In this module, we reinforce the concept of life cycle and go into greater detail about mussel’s habitat preference. This is not only important to understand how biology influences where mussels are likely to hide on a boat (e.g. dark places because they are light sensitive) but also helps the student begin understanding the importance of draining standing water and feeling the hull for bumps. Of course, don’t go into the triggers for standing water decontaminations just yet – that’s much later in the agenda – remember we are planting seeds and by the time you get to decontamination the students will understand the reasons why, which means they are more likely to do it in the field.
Another main reason to teach this module and be sure that inspectors understand mussel biology is that a large part of their job is educating the public. Part of the inspection protocol includes education, and they will have to answer a ton of questions. The better this module prepares the inspector, the better their contacts with boaters will be.
Lastly, this module is the first change that the students have to get hands on a boat and start looking for mussels!
PowerPoint Presentation - Zebra and Quagga Mussel Biology
The presentation goes through species identification, the three characteristics that make them invasive (byssal threads, filter feeders, prolific reproduction) and their negative impacts. This has the scare factor in the slideshow - we want them to see how bad the mussels can be and motivate them to do good inspections to keep mussels and other AIS out of our waters. We also want them to understand that mussels are bad for everyone – homeowners, municipalities, agriculture, energy, recreation, fisheries – everyone!
Outdoor Session – How Many Mussels Can You Find?
The purpose is to demonstrate that it’s not as easy as one might think to find hiding mussels on watercraft, and that mussels come in many different sizes. The chaotic nature of having all the students’ scourer the watercraft looking for mussels will reinforce the reality that inspectors need to follow a systematic procedure to actually find mussels on boats – it’s not as easy as it looks! Later in the afternoon, we remind students of this when teaching the importance of following the step-by-step inspection procedure and doing inspections the same way every time to be sure you are going to find the mussels.
This activity requires that a boat be prepped for students to search for invasive mussels in advance. It is recommended that a co-trainer or assistant prep the boats while the other trainer is doing the presentation.
Teachers have often used different materials for this activity. Felt sticky pads, pistachio nut shells, fake plastic fingernails, sunflower seeds and actual dead mussel and clam shells have all been used. Some trainers have also used 3M washable glue spray and sand or pepper to create an area on the underside of the hull that resembles settlers that don’t rub off. Regardless of what is used, remember to put them in places where mussels are most likely to be (e.g. underside of boat, hidden in trailer, in live wells, on anchor, on bumper, on anchor rope, in through hull fittings, in bilge plug, in engine compartments, in prop, etc.) Don’t put ‘mussels’ on the deck in direct sunlight. Write down exactly where you hid your ‘mussels’ so after the activity you can show students where the mussels are hiding.
When students go outside for this activity, break them up at various boats so the groups aren’t too large.

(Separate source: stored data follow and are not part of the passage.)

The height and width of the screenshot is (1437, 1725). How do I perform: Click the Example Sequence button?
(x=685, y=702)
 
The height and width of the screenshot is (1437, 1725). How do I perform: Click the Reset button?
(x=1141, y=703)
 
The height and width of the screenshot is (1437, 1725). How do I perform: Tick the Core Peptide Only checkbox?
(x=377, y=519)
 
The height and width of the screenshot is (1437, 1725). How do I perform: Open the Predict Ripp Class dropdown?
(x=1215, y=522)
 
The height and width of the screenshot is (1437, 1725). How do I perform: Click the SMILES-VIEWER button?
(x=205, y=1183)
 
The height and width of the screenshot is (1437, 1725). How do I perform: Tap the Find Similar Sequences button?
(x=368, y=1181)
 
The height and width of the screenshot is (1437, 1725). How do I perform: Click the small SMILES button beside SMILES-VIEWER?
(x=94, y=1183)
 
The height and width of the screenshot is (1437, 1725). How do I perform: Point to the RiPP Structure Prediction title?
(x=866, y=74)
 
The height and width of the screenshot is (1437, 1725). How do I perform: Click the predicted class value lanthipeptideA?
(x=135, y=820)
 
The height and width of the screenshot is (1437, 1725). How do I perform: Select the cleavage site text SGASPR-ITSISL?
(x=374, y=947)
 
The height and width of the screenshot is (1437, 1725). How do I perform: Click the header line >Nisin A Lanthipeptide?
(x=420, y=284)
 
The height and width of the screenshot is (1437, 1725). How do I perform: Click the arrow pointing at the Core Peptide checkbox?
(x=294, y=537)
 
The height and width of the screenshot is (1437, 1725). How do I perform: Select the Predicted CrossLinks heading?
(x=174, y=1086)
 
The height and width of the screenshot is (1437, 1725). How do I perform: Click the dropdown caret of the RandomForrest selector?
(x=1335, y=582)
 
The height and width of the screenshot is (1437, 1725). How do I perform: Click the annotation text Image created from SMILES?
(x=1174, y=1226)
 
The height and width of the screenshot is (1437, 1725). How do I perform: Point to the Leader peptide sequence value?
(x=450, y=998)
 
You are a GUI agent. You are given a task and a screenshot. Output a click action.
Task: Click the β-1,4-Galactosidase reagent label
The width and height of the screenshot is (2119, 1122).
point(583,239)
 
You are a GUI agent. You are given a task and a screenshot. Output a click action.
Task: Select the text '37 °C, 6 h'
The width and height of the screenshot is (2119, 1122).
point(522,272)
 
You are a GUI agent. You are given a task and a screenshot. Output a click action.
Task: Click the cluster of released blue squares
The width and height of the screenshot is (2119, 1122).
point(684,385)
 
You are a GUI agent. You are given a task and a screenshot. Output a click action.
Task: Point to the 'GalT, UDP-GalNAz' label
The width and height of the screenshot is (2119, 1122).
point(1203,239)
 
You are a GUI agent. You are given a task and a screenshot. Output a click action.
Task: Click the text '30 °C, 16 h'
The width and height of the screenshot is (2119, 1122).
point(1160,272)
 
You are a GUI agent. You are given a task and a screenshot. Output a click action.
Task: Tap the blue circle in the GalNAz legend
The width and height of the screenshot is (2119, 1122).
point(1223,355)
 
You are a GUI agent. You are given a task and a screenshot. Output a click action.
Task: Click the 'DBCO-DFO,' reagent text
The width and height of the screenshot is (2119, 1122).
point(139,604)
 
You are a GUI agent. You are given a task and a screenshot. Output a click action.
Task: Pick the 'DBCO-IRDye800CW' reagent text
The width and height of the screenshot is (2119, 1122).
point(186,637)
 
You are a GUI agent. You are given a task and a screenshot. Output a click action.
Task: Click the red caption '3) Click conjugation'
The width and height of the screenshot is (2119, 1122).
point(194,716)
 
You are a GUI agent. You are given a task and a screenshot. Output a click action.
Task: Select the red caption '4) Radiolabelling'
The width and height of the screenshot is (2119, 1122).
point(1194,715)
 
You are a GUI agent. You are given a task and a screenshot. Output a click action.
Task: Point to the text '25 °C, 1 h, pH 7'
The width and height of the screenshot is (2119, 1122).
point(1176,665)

Have them bring their book and a pen or pencil to write down where on the boat they found ‘mussels’. Watch the clock so you don’t go over time. Once the time is reached, have students gather around and show them all the places mussels are on the boat. They will ‘grade’ themselves.
PowerPoint Presentation – Other AIS Biology
The other AIS slideshow should be adapted by the trainer for their audience. The species profiles provided in the student book and in the PowerPoint’s are common invaders, but the specific group being taught may be interested in other species. Trainers should personalize this section to their audience.
The other AIS slideshows are much shorter than zebra and quagga mussels and go over the basics of origin, identification, habitat, impacts and locations. They also stress the cleaning recommendations for anglers and other recreationists.
Group Activity – Repeat
The biology module is concluded with an opportunity for students to share what they have learned, and for instructors to evaluate if students understand the important concepts. Engage the class in a brief facilitated session in which students tell instructors one thing they learned about mussel biology and one thing they learned about other AIS. Write these down on separate flip charts and post them on the wall for the duration of the class. This time should also be used for questions and answers before moving onto the next module.